▶ **Exercise details**: Your copy starts at the line containing "1369x889 pixels. How" and ends at the last line below. Copy exactly, without pictures.

▶ **Extracted material**:
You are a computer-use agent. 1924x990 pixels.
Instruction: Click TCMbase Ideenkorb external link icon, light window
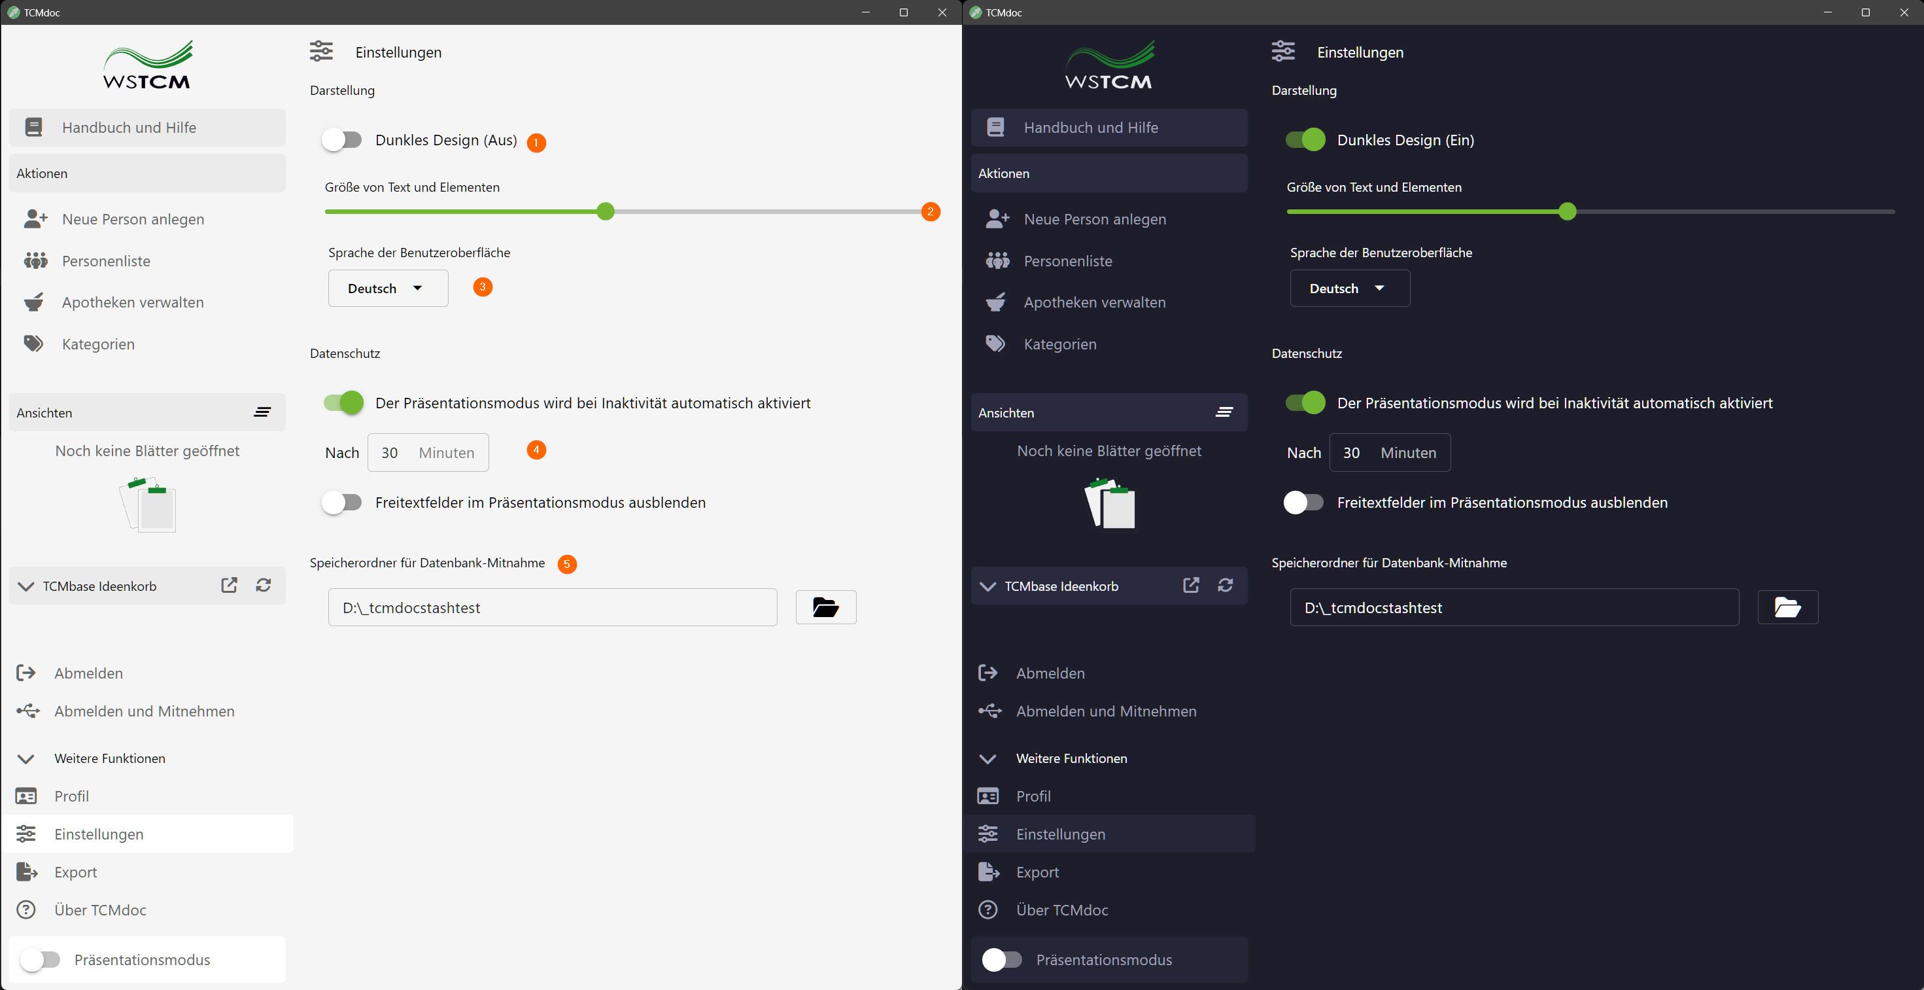pyautogui.click(x=229, y=585)
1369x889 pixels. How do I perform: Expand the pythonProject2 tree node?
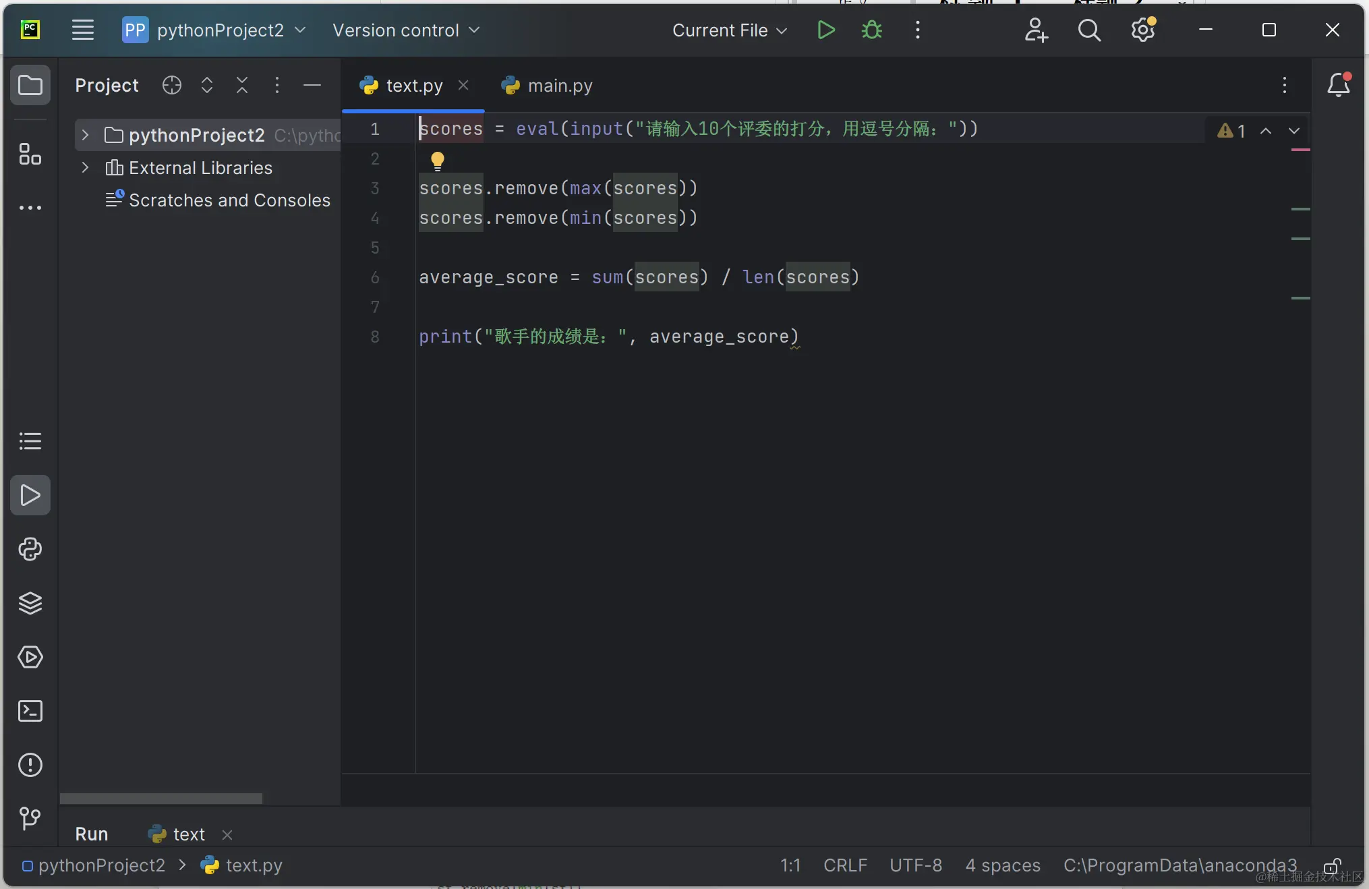coord(85,135)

▶ **Answer section**:
1369x889 pixels. How do I perform: Expand the pythonProject2 tree node?
coord(85,135)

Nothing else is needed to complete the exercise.